-- WHAT IS EXPECTED --
Throughout the listing that follows, find each line with the word "legend" and copy it.

-- PROVIDED RECORDS --
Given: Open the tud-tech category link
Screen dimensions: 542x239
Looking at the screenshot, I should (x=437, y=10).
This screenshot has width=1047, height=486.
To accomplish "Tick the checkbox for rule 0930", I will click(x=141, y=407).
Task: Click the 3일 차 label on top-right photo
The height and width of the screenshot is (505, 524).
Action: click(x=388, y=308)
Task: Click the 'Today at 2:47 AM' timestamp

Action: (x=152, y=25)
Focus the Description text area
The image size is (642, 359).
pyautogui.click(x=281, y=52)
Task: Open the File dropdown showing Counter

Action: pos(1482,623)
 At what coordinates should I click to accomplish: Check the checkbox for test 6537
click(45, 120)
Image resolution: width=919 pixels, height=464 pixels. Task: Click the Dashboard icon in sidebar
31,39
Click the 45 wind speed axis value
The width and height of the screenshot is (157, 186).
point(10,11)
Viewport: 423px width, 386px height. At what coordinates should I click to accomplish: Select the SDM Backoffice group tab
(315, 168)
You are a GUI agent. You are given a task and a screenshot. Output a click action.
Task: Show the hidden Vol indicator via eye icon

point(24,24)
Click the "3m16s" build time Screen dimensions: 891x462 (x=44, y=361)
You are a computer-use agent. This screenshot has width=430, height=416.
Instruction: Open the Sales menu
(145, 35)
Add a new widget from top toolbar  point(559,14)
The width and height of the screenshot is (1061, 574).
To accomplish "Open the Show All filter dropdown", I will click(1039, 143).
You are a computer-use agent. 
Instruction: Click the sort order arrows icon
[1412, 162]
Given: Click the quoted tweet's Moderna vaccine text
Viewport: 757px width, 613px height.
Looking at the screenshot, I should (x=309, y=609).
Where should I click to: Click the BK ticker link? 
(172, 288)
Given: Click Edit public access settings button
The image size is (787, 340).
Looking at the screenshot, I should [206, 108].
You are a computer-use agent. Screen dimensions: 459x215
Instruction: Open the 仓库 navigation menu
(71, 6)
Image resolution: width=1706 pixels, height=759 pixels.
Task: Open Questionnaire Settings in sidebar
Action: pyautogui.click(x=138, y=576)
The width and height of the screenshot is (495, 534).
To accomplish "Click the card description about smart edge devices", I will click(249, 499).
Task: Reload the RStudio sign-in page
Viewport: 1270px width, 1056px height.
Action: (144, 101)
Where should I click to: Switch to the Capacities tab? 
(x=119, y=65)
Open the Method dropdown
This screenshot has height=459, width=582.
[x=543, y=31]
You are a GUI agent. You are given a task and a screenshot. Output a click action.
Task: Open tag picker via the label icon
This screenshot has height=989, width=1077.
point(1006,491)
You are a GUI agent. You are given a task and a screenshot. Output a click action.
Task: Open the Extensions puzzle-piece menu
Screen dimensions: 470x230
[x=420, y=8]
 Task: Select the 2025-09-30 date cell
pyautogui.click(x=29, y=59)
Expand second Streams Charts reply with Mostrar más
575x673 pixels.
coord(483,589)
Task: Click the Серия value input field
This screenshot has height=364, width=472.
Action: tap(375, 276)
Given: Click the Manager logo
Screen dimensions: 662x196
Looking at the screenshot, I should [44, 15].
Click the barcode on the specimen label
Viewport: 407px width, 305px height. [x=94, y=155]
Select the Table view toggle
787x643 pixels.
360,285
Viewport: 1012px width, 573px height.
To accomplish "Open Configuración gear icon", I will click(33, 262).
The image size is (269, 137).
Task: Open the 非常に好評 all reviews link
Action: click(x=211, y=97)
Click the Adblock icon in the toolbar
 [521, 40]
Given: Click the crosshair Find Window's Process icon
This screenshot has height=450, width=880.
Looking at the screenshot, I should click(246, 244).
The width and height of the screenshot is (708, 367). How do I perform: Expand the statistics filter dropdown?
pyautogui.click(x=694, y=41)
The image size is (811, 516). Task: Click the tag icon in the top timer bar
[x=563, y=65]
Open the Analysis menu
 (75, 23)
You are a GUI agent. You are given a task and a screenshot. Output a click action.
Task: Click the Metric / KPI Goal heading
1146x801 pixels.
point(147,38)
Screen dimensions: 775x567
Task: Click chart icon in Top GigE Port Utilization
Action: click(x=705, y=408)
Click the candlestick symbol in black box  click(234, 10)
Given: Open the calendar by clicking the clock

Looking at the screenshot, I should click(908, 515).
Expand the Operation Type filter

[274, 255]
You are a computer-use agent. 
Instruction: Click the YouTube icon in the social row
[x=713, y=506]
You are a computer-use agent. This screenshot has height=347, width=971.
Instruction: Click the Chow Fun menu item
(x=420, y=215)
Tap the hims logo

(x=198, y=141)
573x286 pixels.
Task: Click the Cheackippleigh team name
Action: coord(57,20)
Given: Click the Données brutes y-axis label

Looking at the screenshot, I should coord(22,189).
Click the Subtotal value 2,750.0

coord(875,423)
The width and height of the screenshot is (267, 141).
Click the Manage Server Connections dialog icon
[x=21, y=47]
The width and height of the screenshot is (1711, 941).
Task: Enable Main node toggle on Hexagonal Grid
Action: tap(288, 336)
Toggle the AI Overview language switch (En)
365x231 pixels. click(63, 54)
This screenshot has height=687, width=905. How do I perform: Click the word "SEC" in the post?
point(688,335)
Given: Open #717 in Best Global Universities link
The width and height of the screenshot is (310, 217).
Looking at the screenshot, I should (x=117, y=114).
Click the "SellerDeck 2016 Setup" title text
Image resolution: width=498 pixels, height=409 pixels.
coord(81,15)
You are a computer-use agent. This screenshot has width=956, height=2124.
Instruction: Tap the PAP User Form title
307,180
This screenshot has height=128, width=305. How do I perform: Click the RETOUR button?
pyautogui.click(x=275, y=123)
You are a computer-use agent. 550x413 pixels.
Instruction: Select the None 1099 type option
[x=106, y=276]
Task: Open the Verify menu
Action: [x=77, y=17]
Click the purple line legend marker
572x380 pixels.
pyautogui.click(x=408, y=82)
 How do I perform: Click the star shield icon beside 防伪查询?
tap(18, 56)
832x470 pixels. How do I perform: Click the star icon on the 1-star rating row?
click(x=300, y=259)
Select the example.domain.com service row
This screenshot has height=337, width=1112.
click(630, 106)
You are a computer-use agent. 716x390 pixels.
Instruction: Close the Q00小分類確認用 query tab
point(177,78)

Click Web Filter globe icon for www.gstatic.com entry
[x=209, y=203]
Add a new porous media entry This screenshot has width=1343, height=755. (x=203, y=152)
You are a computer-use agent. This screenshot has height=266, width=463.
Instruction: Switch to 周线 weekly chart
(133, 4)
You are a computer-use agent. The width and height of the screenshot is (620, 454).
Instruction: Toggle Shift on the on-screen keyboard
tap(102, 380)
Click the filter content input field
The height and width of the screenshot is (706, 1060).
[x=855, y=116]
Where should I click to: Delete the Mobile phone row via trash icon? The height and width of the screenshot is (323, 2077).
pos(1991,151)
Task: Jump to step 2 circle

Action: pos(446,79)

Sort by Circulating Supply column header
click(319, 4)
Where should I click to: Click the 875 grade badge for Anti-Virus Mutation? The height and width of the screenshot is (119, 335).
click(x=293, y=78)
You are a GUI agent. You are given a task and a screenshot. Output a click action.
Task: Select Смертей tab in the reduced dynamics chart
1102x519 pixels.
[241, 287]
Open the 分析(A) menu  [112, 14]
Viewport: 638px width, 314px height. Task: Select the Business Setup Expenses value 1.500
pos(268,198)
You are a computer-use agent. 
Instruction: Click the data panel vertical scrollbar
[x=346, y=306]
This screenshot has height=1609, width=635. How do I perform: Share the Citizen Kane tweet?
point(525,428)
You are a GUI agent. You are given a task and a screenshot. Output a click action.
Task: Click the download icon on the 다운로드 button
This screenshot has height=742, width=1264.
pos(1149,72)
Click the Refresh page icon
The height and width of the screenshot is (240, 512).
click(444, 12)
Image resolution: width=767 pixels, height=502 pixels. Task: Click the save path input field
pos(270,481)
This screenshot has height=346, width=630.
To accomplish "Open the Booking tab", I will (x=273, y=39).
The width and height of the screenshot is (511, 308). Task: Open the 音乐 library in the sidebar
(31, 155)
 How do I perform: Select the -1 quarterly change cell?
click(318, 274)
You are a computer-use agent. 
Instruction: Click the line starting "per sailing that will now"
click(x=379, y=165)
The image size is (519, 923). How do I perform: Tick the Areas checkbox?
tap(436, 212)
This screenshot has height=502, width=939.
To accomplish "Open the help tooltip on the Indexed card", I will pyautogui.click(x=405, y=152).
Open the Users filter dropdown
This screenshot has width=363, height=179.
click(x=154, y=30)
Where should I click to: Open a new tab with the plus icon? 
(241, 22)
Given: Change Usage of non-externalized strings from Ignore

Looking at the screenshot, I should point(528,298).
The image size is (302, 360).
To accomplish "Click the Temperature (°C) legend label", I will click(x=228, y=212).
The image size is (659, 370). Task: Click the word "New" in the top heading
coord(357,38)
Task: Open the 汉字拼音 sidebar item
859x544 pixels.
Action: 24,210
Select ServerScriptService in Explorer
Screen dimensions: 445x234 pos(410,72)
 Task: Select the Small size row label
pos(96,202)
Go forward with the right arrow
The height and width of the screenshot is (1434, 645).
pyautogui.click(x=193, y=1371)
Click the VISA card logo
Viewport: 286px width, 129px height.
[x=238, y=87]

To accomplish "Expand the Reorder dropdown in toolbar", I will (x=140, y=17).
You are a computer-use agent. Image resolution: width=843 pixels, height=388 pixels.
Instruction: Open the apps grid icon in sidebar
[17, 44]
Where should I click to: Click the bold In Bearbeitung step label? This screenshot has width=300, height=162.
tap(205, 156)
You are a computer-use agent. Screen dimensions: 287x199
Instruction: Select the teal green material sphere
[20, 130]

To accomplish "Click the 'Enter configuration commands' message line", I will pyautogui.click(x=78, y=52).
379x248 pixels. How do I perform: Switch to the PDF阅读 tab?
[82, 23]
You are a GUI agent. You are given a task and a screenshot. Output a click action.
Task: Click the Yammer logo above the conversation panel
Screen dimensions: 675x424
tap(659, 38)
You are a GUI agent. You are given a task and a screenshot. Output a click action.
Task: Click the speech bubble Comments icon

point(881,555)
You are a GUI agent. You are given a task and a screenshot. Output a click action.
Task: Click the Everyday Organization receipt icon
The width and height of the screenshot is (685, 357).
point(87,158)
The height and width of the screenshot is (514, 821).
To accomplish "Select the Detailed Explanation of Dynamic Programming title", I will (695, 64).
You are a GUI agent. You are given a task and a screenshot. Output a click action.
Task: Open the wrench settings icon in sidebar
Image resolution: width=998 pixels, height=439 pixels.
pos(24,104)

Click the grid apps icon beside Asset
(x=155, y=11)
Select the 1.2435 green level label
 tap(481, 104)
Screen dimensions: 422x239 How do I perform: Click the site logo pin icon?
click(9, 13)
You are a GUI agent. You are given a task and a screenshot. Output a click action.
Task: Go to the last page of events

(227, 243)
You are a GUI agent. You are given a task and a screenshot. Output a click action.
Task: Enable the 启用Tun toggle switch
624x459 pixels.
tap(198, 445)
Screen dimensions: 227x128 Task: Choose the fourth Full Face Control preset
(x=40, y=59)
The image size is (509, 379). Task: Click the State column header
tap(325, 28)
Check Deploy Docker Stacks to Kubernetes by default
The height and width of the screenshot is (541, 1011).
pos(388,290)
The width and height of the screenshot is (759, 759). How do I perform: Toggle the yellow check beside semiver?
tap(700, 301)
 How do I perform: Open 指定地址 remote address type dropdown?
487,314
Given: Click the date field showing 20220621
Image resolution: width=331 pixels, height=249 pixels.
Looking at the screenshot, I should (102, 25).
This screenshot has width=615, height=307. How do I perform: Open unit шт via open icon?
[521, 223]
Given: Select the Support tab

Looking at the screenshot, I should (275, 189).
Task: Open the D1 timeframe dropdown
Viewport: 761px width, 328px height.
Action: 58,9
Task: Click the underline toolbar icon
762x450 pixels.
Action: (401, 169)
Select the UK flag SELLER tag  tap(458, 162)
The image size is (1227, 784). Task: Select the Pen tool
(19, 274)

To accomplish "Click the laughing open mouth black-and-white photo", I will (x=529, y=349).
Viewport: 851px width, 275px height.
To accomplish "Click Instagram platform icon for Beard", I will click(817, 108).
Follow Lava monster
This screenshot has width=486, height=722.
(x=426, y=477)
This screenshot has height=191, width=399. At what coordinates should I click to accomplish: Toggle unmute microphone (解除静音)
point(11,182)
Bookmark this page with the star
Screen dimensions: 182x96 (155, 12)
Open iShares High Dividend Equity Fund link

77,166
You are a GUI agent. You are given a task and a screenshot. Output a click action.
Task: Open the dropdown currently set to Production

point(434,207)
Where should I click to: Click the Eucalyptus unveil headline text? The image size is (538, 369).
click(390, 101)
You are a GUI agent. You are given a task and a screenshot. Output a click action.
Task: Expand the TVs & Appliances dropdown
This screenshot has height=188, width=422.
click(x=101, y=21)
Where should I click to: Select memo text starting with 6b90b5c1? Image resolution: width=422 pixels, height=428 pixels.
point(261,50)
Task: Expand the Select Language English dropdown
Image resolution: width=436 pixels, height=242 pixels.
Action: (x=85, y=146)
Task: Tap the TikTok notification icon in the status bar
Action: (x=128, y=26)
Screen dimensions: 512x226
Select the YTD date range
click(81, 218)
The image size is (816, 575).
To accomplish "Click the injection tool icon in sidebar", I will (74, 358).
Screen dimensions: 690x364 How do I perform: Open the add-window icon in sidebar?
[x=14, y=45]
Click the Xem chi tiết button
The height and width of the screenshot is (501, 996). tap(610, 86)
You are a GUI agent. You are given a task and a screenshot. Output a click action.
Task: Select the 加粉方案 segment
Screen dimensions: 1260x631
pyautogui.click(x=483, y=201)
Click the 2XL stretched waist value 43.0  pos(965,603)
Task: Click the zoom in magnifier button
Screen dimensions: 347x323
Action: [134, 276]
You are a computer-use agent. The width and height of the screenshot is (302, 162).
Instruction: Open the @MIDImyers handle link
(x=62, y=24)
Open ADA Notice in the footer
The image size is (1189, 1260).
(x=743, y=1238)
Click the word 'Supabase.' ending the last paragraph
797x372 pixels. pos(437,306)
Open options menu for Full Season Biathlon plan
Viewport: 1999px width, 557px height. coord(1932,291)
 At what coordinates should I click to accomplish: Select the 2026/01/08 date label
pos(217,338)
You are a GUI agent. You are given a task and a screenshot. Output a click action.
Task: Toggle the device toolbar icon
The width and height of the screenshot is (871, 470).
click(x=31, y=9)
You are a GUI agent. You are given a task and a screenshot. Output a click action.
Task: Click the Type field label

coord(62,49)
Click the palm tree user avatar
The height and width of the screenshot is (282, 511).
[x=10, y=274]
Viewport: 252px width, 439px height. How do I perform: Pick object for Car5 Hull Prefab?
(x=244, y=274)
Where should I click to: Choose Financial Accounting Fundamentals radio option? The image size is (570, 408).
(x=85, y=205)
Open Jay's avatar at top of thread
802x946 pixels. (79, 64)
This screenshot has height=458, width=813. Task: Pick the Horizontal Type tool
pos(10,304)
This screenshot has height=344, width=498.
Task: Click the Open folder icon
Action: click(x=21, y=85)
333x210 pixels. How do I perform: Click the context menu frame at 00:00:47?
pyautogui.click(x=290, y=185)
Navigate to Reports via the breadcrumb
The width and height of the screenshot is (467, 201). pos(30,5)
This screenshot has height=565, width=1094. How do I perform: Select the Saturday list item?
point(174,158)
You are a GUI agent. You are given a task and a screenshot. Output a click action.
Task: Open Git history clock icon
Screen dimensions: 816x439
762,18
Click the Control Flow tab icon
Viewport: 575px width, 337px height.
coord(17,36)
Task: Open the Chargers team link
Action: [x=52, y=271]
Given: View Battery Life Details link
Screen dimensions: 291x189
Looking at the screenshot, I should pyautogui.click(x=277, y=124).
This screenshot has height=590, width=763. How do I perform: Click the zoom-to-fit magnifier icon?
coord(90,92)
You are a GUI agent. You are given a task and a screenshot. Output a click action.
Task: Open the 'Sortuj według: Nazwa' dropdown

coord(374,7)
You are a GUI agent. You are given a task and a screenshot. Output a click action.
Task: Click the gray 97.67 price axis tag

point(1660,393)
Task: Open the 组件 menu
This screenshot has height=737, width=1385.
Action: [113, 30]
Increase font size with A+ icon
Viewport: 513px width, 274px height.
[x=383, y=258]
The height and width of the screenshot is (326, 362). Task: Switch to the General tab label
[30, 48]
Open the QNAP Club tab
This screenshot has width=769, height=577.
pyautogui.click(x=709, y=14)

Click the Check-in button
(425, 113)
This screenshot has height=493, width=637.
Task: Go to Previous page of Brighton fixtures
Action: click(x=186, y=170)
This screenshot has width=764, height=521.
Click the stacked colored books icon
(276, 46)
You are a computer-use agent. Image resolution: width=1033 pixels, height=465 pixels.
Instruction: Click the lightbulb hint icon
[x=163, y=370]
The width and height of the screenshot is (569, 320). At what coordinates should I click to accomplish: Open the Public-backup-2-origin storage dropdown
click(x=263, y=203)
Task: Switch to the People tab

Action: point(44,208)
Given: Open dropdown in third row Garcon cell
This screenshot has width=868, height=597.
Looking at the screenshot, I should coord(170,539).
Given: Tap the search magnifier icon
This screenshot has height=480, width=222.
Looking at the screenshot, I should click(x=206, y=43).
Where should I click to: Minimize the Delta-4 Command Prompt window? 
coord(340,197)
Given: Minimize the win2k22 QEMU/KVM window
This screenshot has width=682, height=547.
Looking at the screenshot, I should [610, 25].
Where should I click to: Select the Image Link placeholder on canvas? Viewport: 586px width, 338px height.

-- SOLUTION FOR THIS TASK --
Click the purple line legend marker
To accomplish "Click the Temperature (°C) legend label", I will click(x=228, y=212).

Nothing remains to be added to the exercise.